Она рисовала и зажигала в сан-францисском вихре. Когда кончилась стипендия, нашла работу в большой галерее на Кастро. Ее боссом был прежний инструктор по рисунку с натуры – угрюмый старик с усами, как руль велосипеда. Вскоре она перебралась к нему в комнату над галереей, намереваясь выучиться как любви к искусству, так и искусству любви. Но когда босс решил уложить к ним в постель третьего – юного гладкокожего художника из Вайоминга, писавшего брутальные сцены клеймения скота, объездки лошадей и носившего шпоры с ковбойскими сапогами и без них, – Алиса забрала одежду, свои картины, все деньги из галерейного сейфа и вызвала такси до аэропорта. Картины она отправила самолетом в куинакскую церковь, сама же полетела в противоположную сторону – в Сан-Диего. Она никого не знала в Сан-Диего, но будь она проклята, если вернется на север. Если придется срываться с места опять, это будет Гвадалахара.
Она устроилась преподавать этническую историю северо-западного побережья подросткам – большинство говорило только по-южноамерикански. Она поселилась в мотеле – долгие сроки, низкие цены. Она удалялась от искусства и тонкой талии, приближаясь к пьянкам и ругани. Она полагала, что покончила с искусством. Она была уверена, что покончила с мужчинами. Пусть все эти ублюдки – козлы со шпорами, мудаки с усами и грубые злобные русские с мартини – разбираются друг с другом сами, они заслужили.
Она крутилась между работой и комнатой. Она не полетела домой, даже получив телеграмму от священника о том, что ее отец окончательно свалился за борт. И только снятый мораторий на закон о землепользовании заставил ее вернуться в родные края. Сколь бы грязной и мелкой ни была дыра, она превращалась теперь в недвижимость, готовую к сделкам.

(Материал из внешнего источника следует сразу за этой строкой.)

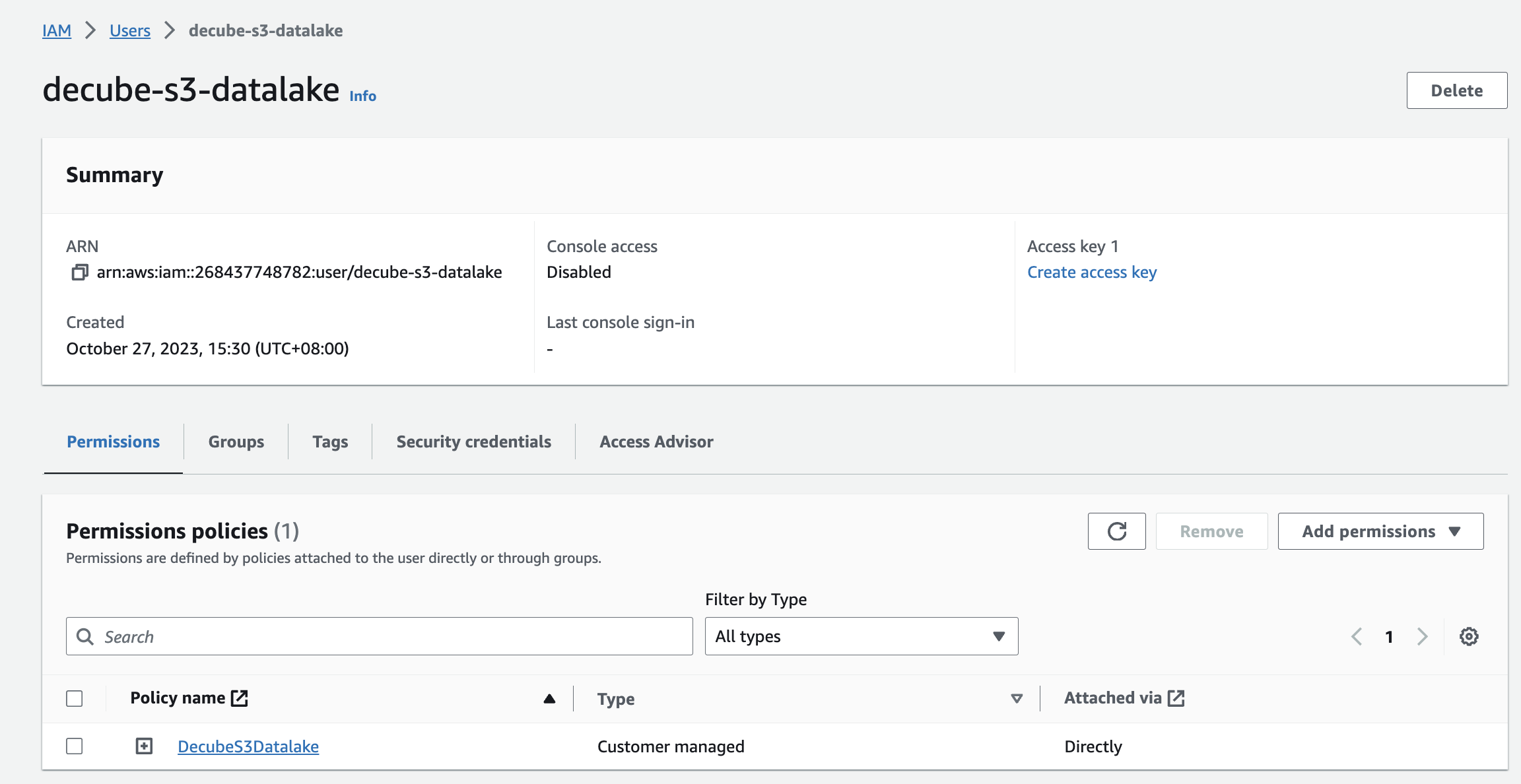Expand the DecubeS3Datalake policy details
Viewport: 1521px width, 784px height.
point(144,746)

В Куинаке Алиса намеревалась продать свой участок как можно быстрее и свалить к черту, однако в стряпчем, которого наняло племя, неожиданно обнаружилось нечто, застрявшее у нее в горле. Возможно, то, что он был исправленной версией пра – юпик-яппи с портфелем из кожи пятнистого тюленя, – а может, он напомнил ей того гладкосрубленного вайомингского художника. Как бы то ни было, она отказалась продавать свою долю и включать ее в консорциум.
Когда сделки были заключены, а контракты подписаны, большинство пра-участников быстро уехали, оставив «Морского ворона» на попечение юпик-стряпчего и корпоративных менеджеров. Участники консорциума вернулись к тому, чем занимались раньше, а именно к одинокому пьянству, мыльным операм пенсионных домов «Морского ворона», расположенных в пригородах Анкориджа и Ситки, и мирному умиранию. Алиса связалась с сыном, учившимся тогда в церковном интернате Фэрбенкса, сообщила ему о своих вложениях в недвижимость, однако в юном Николасе обнаружилось не больше привязанности к Куинаку, чем прежде в ней самой. Он сказал, что у него в Фэрбенксе друзья, опекунская пара, к которой он вполне привык, может, он приедет к Алисе на каникулы. Ладно, я пошел. Пока.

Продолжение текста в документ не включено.